━━━ SUPPLIED ENTRIES
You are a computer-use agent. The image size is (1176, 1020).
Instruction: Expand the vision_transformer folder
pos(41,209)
━━━━━━
━━━ SUPPLIED ENTRIES
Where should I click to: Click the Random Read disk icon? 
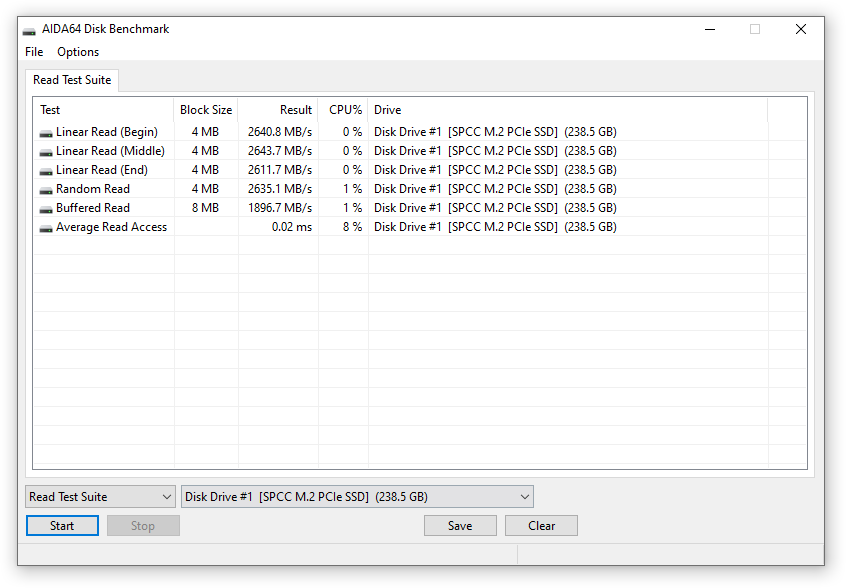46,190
━━━━━━
━━━ SUPPLIED ENTRIES
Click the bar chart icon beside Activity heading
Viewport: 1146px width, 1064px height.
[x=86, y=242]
━━━━━━
*GOAL OF THE EXERCISE*
Can you rewrite the part of the listing that opens with the line containing "You are a computer-use" and closes with the line containing "pos(41,209)" as a numbered list, leaving out any blank lines?

*RESPONSE TO THIS EXERCISE*
1. You are a computer-use agent. The image size is (1176, 1020).
2. Instruction: Expand the vision_transformer folder
3. pos(41,209)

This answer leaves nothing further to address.